But Xie’s arrival suggests that Beijing might want to reduce that bilateral acrimony. And it follows a two-day meeting earlier this month in Vienna between national security adviser Jake Sullivan and China’s top diplomat, Wang Yi, that the two sides described as “candid, substantive, and constructive.” Xie’s dispatch from Beijing comes on the heels of Biden’s prediction during a news conference Sunday at the end of the G-7 meeting in Hiroshima, Japan, that bilateral relations will “begin to thaw very shortly.”
The timing of Xie taking up his post “points to a thaw … but will neither reverse nor stop the path of de-risking that both sides are embarked on,” said Ivan Kanapathy, former director for China, Taiwan and Mongolia at the National Security Council.
The State Department declined to comment and the Chinese embassy didn’t respond to a request for comment.
Xie was selected as ambassador over Assistant Foreign Minister Hua Chunying, a Washington, D.C.-based diplomat with expertise in Chinese foreign policy told POLITICO in January.
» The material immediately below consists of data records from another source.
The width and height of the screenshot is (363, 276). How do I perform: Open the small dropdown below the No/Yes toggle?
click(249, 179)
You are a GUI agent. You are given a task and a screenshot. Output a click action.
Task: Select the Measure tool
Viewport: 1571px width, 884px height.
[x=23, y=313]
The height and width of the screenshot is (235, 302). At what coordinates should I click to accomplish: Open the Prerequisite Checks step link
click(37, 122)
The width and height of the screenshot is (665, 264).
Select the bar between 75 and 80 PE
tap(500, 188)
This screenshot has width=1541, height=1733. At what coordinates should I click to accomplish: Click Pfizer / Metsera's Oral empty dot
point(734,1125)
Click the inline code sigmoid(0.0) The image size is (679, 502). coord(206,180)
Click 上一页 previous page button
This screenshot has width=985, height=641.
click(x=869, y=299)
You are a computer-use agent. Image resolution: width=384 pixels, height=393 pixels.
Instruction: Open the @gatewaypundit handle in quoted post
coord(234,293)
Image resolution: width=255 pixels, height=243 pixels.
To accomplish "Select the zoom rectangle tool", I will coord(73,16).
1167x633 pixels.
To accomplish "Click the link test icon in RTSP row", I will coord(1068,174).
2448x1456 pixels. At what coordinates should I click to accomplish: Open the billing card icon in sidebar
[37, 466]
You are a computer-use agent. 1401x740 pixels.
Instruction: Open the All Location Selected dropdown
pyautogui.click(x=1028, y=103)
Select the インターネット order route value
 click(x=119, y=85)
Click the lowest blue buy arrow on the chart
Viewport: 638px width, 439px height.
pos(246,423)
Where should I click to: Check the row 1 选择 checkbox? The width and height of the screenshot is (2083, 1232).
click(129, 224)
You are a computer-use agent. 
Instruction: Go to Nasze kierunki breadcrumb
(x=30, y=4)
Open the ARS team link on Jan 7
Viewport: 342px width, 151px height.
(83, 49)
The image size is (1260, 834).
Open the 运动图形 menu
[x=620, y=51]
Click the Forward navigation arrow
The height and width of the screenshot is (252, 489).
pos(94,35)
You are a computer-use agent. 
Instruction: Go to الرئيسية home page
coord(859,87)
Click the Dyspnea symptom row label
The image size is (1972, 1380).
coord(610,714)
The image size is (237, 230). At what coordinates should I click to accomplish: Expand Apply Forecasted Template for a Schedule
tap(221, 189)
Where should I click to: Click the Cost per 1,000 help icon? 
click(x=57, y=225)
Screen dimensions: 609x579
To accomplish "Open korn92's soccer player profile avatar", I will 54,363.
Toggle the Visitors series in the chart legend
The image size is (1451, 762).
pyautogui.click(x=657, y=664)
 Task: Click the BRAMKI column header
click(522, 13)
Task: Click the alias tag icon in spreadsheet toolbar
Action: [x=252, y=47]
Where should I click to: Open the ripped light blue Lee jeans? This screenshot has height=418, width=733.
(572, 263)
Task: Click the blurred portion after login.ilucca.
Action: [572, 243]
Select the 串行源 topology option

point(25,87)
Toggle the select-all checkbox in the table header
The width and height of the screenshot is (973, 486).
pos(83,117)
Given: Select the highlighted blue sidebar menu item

As a foreign ministry spokesperson, Hua has become notorious for sharp-tongued pushback against foreign critics. The Chinese leadership’s choice of Xie may signal a preference for a less-caustic interlocutor in order to ease bilateral antipathy.
But Xie has his own record of wolf warrior-style diplomacy. In his previous role as the foreign ministry’s commissioner in Hong Kong, Xie decried foreign criticism of the territory’s often brutal police response to pro-democracy protesters in 2019 and blamed that unrest on shadowy “foreign forces.” Xie led a frosty meeting with Deputy Secretary of State Wendy Sherman in July 2021 during which he scolded her for what he said was the administration’s “highly misguided mindset and dangerous policy” toward China.
Xie sent Sherman home with a “List of U.S. Wrongdoings that Must Stop” and a “List of Key Individual Cases that China Has Concerns With” to ensure she got the message.
Xie might rethink the wisdom of that approach now that he’s Xi’s point man in the U.S.
“Wolf warrior diplomacy doesn’t go over very well in Washington and I’d be very surprised if he was more of a wolf warrior rather than a problem solver,” said Susan Shirk, former deputy assistant secretary of state in the Clinton administration.